Entries for locating text and page elements:
•••
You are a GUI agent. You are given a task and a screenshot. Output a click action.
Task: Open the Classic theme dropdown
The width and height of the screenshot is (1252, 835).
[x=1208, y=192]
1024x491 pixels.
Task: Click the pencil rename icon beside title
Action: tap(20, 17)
•••
■ EXERCISE BRIEF ■
Copy out every item above word for word, with each line kept unchanged.

■ FINISHED EXERCISE ■
You are a GUI agent. You are given a task and a screenshot. Output a click action.
Task: Open the Classic theme dropdown
The width and height of the screenshot is (1252, 835).
[x=1208, y=192]
1024x491 pixels.
Task: Click the pencil rename icon beside title
Action: tap(20, 17)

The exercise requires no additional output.